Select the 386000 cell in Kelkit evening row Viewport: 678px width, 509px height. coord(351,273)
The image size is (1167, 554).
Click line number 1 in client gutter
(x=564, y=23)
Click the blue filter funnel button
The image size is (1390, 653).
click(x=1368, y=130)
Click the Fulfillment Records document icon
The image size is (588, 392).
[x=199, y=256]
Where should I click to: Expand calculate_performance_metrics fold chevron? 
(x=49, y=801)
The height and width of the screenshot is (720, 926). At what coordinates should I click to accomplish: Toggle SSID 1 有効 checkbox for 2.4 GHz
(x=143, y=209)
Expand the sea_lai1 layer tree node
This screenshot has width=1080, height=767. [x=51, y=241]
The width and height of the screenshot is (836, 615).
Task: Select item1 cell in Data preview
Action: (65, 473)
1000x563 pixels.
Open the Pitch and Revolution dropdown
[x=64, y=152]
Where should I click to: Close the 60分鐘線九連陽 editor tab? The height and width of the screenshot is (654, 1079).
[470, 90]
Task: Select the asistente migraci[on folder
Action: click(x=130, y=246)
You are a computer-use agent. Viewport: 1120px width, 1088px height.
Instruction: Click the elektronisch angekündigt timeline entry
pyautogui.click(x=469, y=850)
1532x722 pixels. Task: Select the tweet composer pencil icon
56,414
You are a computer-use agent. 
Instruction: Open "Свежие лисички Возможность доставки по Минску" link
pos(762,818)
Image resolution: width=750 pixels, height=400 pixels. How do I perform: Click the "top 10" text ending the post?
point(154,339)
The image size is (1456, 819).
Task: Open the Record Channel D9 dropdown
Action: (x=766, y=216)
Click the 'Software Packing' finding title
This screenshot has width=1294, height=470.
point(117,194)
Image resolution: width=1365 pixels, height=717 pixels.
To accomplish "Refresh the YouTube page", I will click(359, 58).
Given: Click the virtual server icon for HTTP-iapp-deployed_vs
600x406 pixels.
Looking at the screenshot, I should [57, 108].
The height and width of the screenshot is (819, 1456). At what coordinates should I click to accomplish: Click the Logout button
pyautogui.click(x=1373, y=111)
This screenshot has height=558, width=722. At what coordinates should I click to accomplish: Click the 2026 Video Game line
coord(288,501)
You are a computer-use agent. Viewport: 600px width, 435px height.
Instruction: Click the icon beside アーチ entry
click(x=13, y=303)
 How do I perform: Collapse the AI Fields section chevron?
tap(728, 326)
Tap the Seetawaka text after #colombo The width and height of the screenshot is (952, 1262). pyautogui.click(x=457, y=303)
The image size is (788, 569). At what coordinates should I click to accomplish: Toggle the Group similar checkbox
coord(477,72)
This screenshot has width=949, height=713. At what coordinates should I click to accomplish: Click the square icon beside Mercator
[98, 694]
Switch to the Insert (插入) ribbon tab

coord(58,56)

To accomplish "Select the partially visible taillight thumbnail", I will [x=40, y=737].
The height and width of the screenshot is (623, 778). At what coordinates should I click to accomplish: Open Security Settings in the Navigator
--------------------
→ **Brief**
Retype the entries above. Match them exactly.

→ **Solution for this exercise**
Select the 386000 cell in Kelkit evening row Viewport: 678px width, 509px height. coord(351,273)
The image size is (1167, 554).
Click line number 1 in client gutter
(x=564, y=23)
Click the blue filter funnel button
The image size is (1390, 653).
click(x=1368, y=130)
Click the Fulfillment Records document icon
The image size is (588, 392).
[x=199, y=256]
Where should I click to: Expand calculate_performance_metrics fold chevron? 
(x=49, y=801)
The height and width of the screenshot is (720, 926). At what coordinates should I click to accomplish: Toggle SSID 1 有効 checkbox for 2.4 GHz
(x=143, y=209)
Expand the sea_lai1 layer tree node
This screenshot has width=1080, height=767. [x=51, y=241]
The width and height of the screenshot is (836, 615).
Task: Select item1 cell in Data preview
Action: (65, 473)
1000x563 pixels.
Open the Pitch and Revolution dropdown
[x=64, y=152]
Where should I click to: Close the 60分鐘線九連陽 editor tab? The height and width of the screenshot is (654, 1079).
[470, 90]
Task: Select the asistente migraci[on folder
Action: click(x=130, y=246)
You are a computer-use agent. Viewport: 1120px width, 1088px height.
Instruction: Click the elektronisch angekündigt timeline entry
pyautogui.click(x=469, y=850)
1532x722 pixels. Task: Select the tweet composer pencil icon
56,414
You are a computer-use agent. 
Instruction: Open "Свежие лисички Возможность доставки по Минску" link
pos(762,818)
Image resolution: width=750 pixels, height=400 pixels. How do I perform: Click the "top 10" text ending the post?
point(154,339)
The image size is (1456, 819).
Task: Open the Record Channel D9 dropdown
Action: (x=766, y=216)
Click the 'Software Packing' finding title
This screenshot has width=1294, height=470.
point(117,194)
Image resolution: width=1365 pixels, height=717 pixels.
To accomplish "Refresh the YouTube page", I will click(359, 58).
Given: Click the virtual server icon for HTTP-iapp-deployed_vs
600x406 pixels.
Looking at the screenshot, I should [57, 108].
The height and width of the screenshot is (819, 1456). At what coordinates should I click to accomplish: Click the Logout button
pyautogui.click(x=1373, y=111)
This screenshot has height=558, width=722. At what coordinates should I click to accomplish: Click the 2026 Video Game line
coord(288,501)
You are a computer-use agent. Viewport: 600px width, 435px height.
Instruction: Click the icon beside アーチ entry
click(x=13, y=303)
 How do I perform: Collapse the AI Fields section chevron?
tap(728, 326)
Tap the Seetawaka text after #colombo The width and height of the screenshot is (952, 1262). pyautogui.click(x=457, y=303)
The image size is (788, 569). At what coordinates should I click to accomplish: Toggle the Group similar checkbox
coord(477,72)
This screenshot has width=949, height=713. At what coordinates should I click to accomplish: Click the square icon beside Mercator
[98, 694]
Switch to the Insert (插入) ribbon tab

coord(58,56)

To accomplish "Select the partially visible taillight thumbnail", I will [x=40, y=737].
The height and width of the screenshot is (623, 778). At what coordinates should I click to accomplish: Open Security Settings in the Navigator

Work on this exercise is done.